**Quoted passage:**
* begin *

Today’s Pixel 3 leak includes a set of alleged press images, and it looks… pretty much how we were expecting. We can’t verify them, of course, but the photos depict both standard and large versions of the phone – and if they’re to be believed, the bigger model will come with an iPhone XS-like notch cut out on the top.
Otherwise, this confirms a lot of the earlier leaks, including a single rear-facing camera and dual front-facing lenses as well as bottom bezels on both models. Netherlands site Nieuwe Mobiel didn’t touch on whether the two front lenses were there to enable the so-called ‘Super Selfies’ feature, which was previously rumored to enable better bokeh effects through a new portrait mode. We also don’t know if one of those lenses will be wide-angle.
Unsurprisingly, the images show the supposed Pixel 3 phones with the Android Pie’s telltale navigation dock and search bar – though unlike other builds, this one seems to have a colored-in Google logo on the left and, crucially, a Google Assistant button on the right. And if we’re splitting hairs, the images don’t show any cloudy background we’ve come to expect from Pie, though that does match earlier leaks of a supposed Pixel 3 coming from Reddit.

* end *

**Required actions:**
A. Can you echo the Pixel 3 leak article word for word, starting at "Otherwise, this confirms" and ending at "coming from Reddit."?
B. Which on-screen interface items does the Pixel 3 leak article say appear in the images?
C. Does the Pixel 3 leak article agree with each of these statements? (i) The leaked images show two rear-facing cameras. (ii) The larger model appears to have a notch like the iPhone XS. (iii) Nieuwe Mobiel confirmed that the two front lenses enable the 'Super Selfies' feature.
The lines that come next have no connection to the Pixel 3 leak article.

**Collected material:**
* begin *

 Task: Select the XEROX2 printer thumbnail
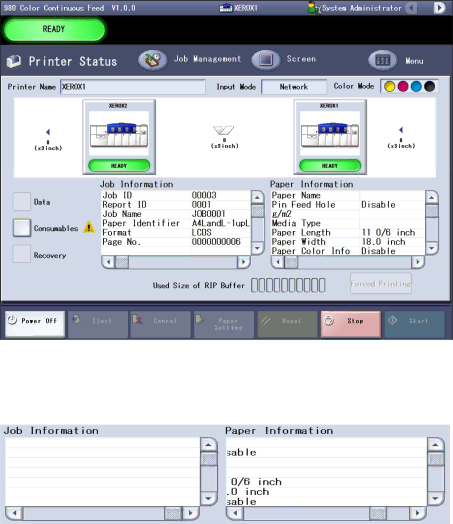pyautogui.click(x=119, y=137)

* end *

**Answer list:**
A.
Otherwise, this confirms a lot of the earlier leaks, including a single rear-facing camera and dual front-facing lenses as well as bottom bezels on both models. Netherlands site Nieuwe Mobiel didn’t touch on whether the two front lenses were there to enable the so-called ‘Super Selfies’ feature, which was previously rumored to enable better bokeh effects through a new portrait mode. We also don’t know if one of those lenses will be wide-angle.
Unsurprisingly, the images show the supposed Pixel 3 phones with the Android Pie’s telltale navigation dock and search bar – though unlike other builds, this one seems to have a colored-in Google logo on the left and, crucially, a Google Assistant button on the right. And if we’re splitting hairs, the images don’t show any cloudy background we’ve come to expect from Pie, though that does match earlier leaks of a supposed Pixel 3 coming from Reddit.

B.
- Android Pie's navigation dock
- a search bar
- a colored-in Google logo on the left
- a Google Assistant button on the right

C.
(i) No: "a single rear-facing camera and dual front-facing lenses"
(ii) Yes: "the bigger model will come with an iPhone XS-like notch cut out on the top"
(iii) No: "Netherlands site Nieuwe Mobiel didn’t touch on whether the two front lenses were there to enable the so-called ‘Super Selfies’ feature"